Not sure where to begin answering these question? No worries. A new book is here to offer some answers. 
Andrei Markovits and Emily Albertson from the University of Michigan wrote a book titled Sportista: Female Fandom in the United States, which attempts to fill the knowledge gap about women fans, or in other words, women as consumers of sports. 
The introduction starts with the observation that the democratic and participatory nature of sports fandom, though inclusive on a number of levels, has systematically excluded women. The particular focus of the book is on “sportistas,” whom the authors describe women who are “immensely passionate and knowledgeable about sports” (p. 5). 
The book lives up to the promise of beginning to fill the gap about female fandom. But it does much more than that. It carefully contextualizes the experiences of female fans within gendered relations and norms that shape the US sports culture and continue to position women as inferior to men in their sports-related experiences. 
This context also provides a glimpse into women as athletes, media subjects and sports journalists to draw parallels as well as distinctions between their experiences and the experiences of women as fans. These experiences, while not mutually exclusive, might not overlap.  
In fact, one of the most important agendas of the books seems to be to delineate doing sports and that of following sports with a particular attention to how these behaviors are gendered.

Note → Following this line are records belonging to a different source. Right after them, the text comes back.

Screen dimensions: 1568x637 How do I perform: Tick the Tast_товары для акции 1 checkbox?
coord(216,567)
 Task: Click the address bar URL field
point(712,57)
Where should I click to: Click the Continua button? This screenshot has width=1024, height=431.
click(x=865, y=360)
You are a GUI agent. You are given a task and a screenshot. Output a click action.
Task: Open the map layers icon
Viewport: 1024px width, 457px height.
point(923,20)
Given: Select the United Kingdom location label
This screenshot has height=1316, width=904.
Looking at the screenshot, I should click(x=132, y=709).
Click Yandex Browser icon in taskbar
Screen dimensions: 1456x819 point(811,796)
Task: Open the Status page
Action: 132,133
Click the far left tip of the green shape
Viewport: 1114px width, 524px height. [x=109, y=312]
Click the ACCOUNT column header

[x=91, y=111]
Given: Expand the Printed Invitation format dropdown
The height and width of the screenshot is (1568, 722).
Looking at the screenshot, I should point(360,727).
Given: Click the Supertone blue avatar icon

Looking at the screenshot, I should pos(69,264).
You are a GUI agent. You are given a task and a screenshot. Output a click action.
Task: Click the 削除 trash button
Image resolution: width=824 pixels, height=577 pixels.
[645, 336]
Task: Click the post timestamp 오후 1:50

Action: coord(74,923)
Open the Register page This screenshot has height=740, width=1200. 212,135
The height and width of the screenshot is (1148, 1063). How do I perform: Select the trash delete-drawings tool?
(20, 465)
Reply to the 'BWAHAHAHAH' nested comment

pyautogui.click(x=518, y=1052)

To get to what I would consider the most intriguing discussion of the book, you have to be patient and wait until the very last chapter in which the authors discuss the promises of sports media outlets targeted towards women, more specifically espnW. Here, they introduce another distinction when they say: “To cater to the female athlete is not to necessarily to cater to the female sports fan; ‘women sports fans’ are, as we know, not necessarily ‘women’s sports fans’” (p. 222).
If there is one thing you want to get out of this book is this one: sportistas, hard-core female fans, are out there. They have to constantly prove themselves, they lack credibility, their knowledge is questioned and--or perhaps because--they are perceived as threats to the male domain of sports. But they are there and their experiences are important to examine. Despite the challenges that sportistas face, the authors write: "Being a sportista offers much-valued social currency and provides distinction that is immensely positive and pleasing" (p. 218).
We are yet to learn more about the female fans. Sportista is a great start.
The primarily scholarly work, spiced up with the authors’ personal anecdotes, makes for an enjoyable read that questions assumptions not only about the female sports fan, but ultimately the very organization of sports in the United States.